## DESCRIPTION OF THE TASK
Please retype, word for word, the material between the lines holding "You are a computer-use" and "(x=995, y=21)", inclusive, and leave the pictures out of your answer.

## DATASET
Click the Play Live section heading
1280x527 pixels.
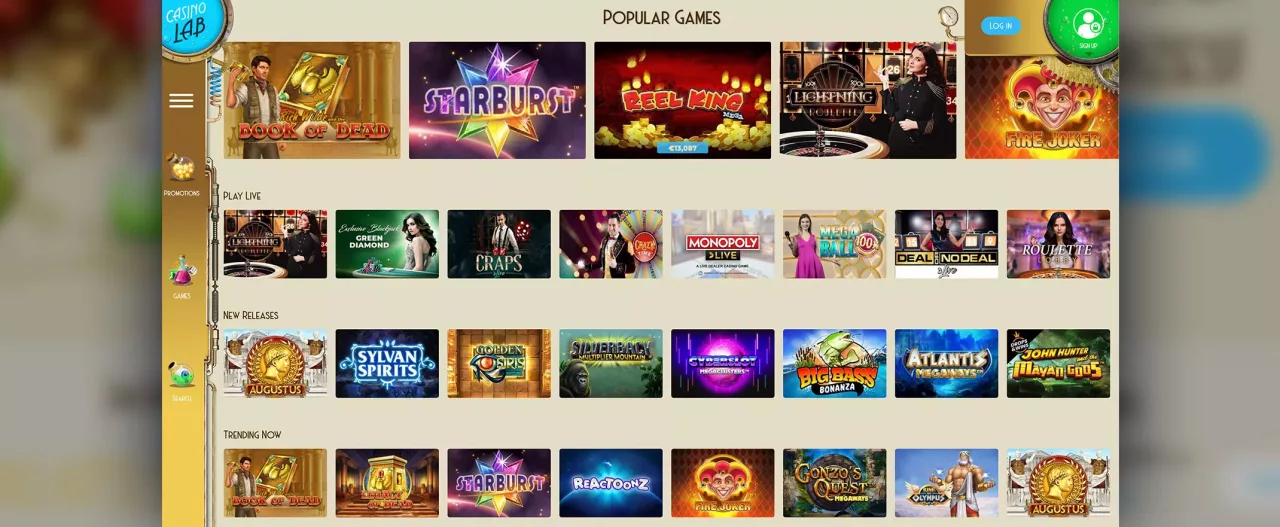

* * *

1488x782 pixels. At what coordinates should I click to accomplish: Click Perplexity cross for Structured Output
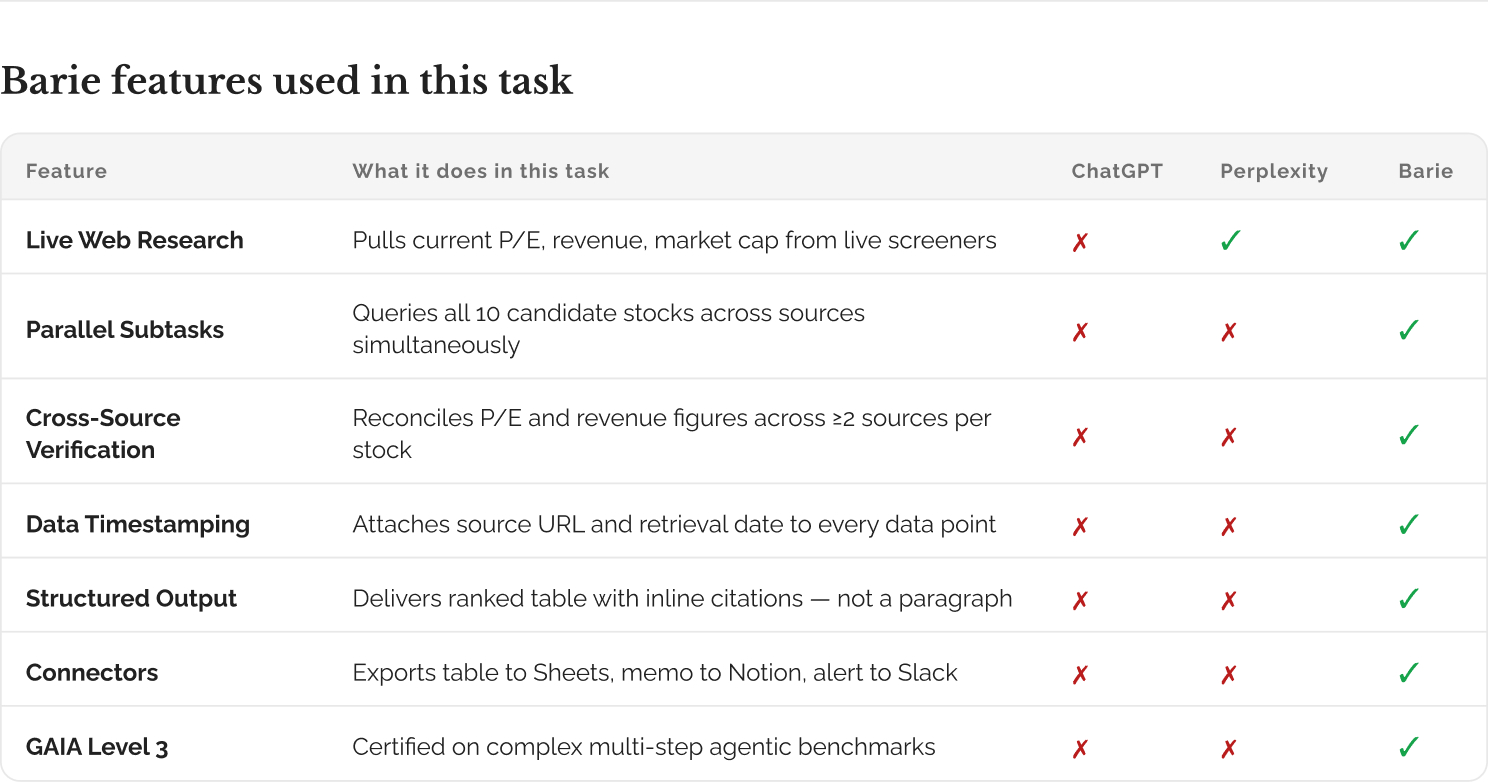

...

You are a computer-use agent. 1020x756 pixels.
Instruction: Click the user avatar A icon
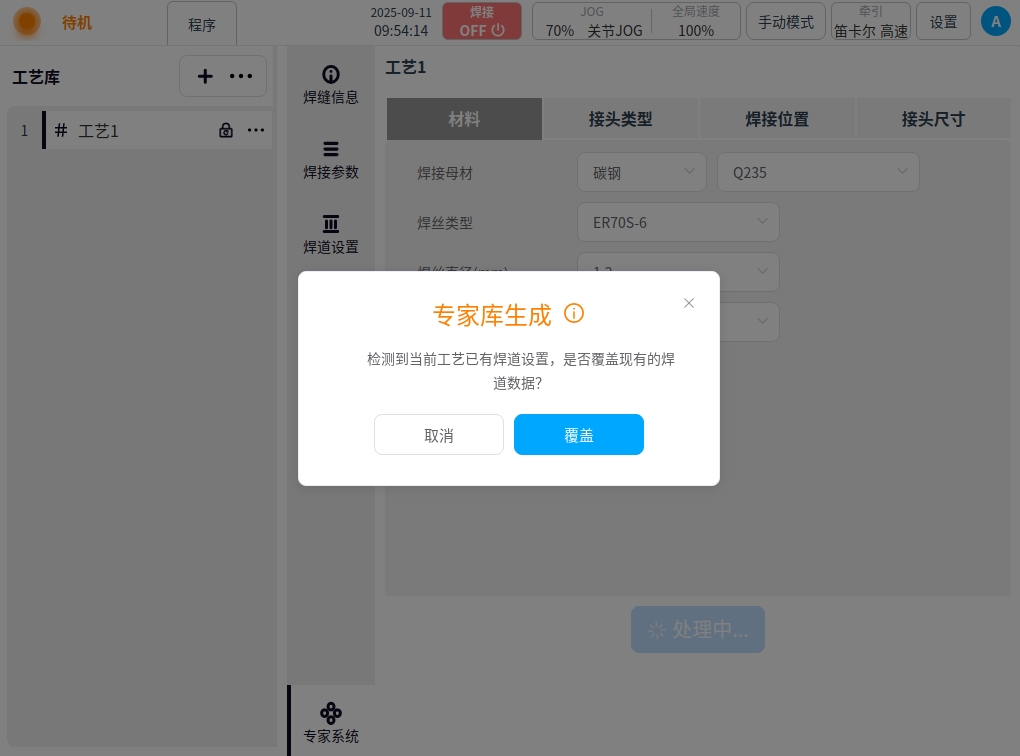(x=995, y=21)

## RESPONSE TO THE TASK
You are a computer-use agent. 1020x756 pixels.
Instruction: Click the user avatar A icon
(x=995, y=21)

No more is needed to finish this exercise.